From the Provost’s Chair
By Callum MacLeod, Chairman of the Community Council
For several decades I have attended remembrance ceremonies at our Town War Memorial, its distinctive shape rising above North Street in the shadow of our ancient Cathedral ruins, flanked on three sides by bronze plaques on which are inscribed the names of those from these parts who fell in the brutal “war to end wars” and the perhaps even greater global conflagration, which started only some twenty years later. In recent years I have had the honour of laying wreaths of poppies on behalf of the people of St Andrews, this privilege being all the greater in the past three years, as we have marked significant anniversaries of poignant milestones of both World Wars.
In May of this year there was general national rejoicing commemorating the 75th Anniversary of VE-Day, the end, in 1945, of the war against fascism and misplaced nationalism in Europe.
On Saturday 15th August I laid a wreath to mark the 75th Anniversary of VJ-Day, the end of the war in the Far East. Those who served there often felt, perhaps with some justification, neglected or even forgotten by those back home. Was this simply because of a certain detachment caused by the great distances involved, or the lesser impact on everyday life? Or did the awesome, awful, and devastating harnessing of nature released in first one nuclear bomb on Hiroshima and then, because of the intransigence of an arrogant government, a second on Nagasaki engender a feeling of unease at the sheer destructive power unleashed apparently so indiscriminately?
With these thoughts in mind, our little ceremony in August was a sombre and small-scale affair, with only some flags and a wreath, which I will lay again on Remembrance Sunday. Unlike that grand commemoration with marching bands and a considerable military presence, I was accompanied on this occasion only by my partner Sue and a local lady we happened to meet there, who always lays flowers from her garden in memory of family members whose names are enshrined there forever. This year she was remembering a relative who had fallen in Burma. Afterwards we went round to the Town Kirk where we rang 75 times the Great Bell in the tower – which has seen St Andrews men and women go off to war since the early 15th century – and I played the National Anthem and Auld Lang Syne on the carillon.

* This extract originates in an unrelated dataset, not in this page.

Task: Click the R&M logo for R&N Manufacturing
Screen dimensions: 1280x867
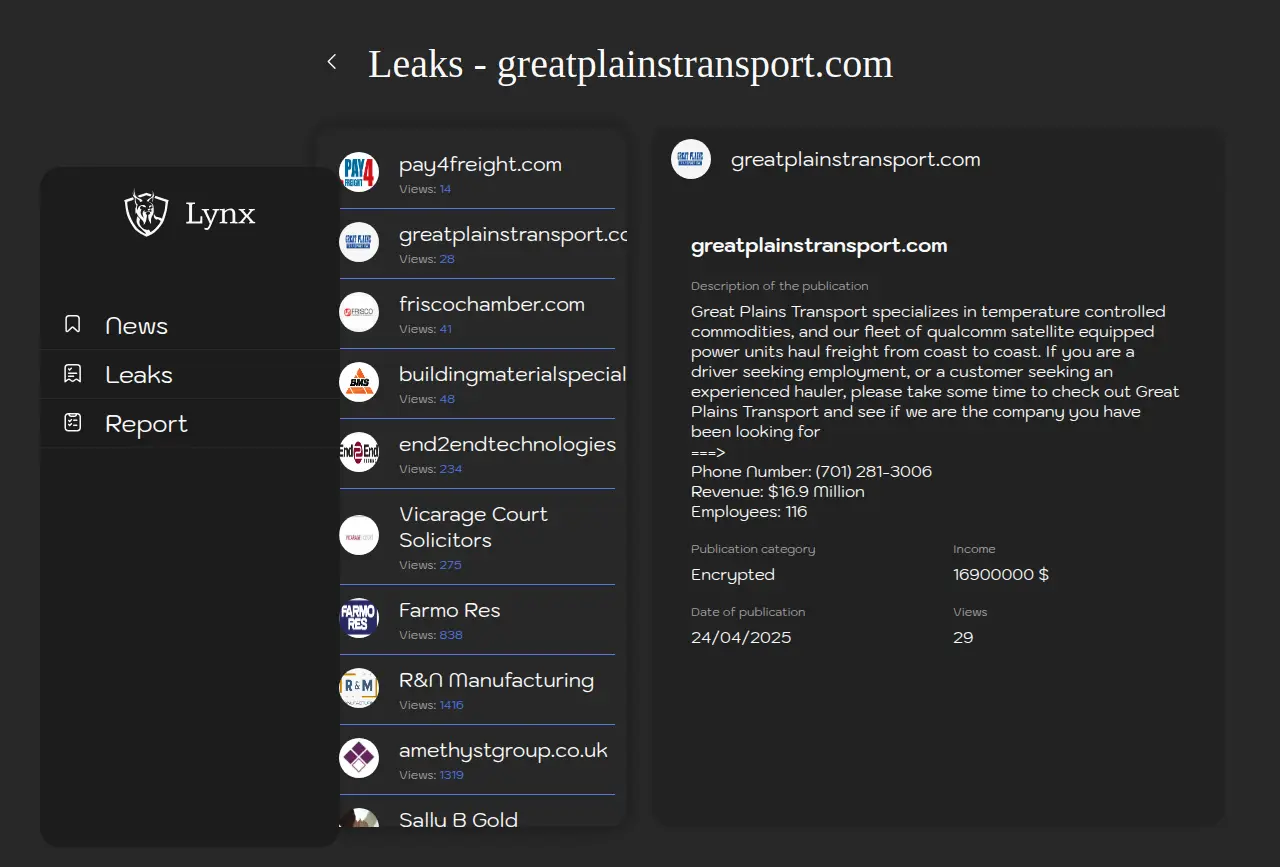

Until last year I invariably reflected during the two-minute silence on how fortunate I and my siblings, and now my children, have been in not having had to live through wars as experienced by previous generations. Both my parents grew up during the Second World War, one grandfather served in the Army in the Mediterranean, particularly in Italy, and the other endured the horrors of the trenches as a horseman in the Great War.

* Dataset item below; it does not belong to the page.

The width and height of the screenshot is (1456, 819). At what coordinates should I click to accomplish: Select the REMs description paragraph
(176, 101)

But during that VJ-Day Anniversary silence only a couple of weeks ago, I was this time thinking, without diminishing what has gone before of course, that two more generations have now experienced something of the effects of war. This time there are no trenches or falling bombs. Instead there is an invisible enemy moving among us, sometimes sparing those he encounters, sometimes striking with deadly effect. We have come to know deprivation, isolation, disruption, and uncertainty. We have seen the worst as well as the best of human nature.
I implore you as we begin to see the unknown effect of the virus in winter not to let your guard down. We must follow expert scientific advice as far as social distancing, hygiene, face coverings and shielding are concerned.
In particular, whatever the rights and wrongs of the decisions to reopen schools and bring back university undergraduates from all over the world – the wisdom or folly of doing so will quickly become apparent – let us remember what it is like to be young. To paraphrase the words of my own old school’s motto – juventutis fortunas veho – our pupils and students enjoy the freedoms of being young, among whom is a belief in their own invincibility, and not being very good at following instructions, however sensible or important – the latter being something that perhaps applies to many of us of all ages.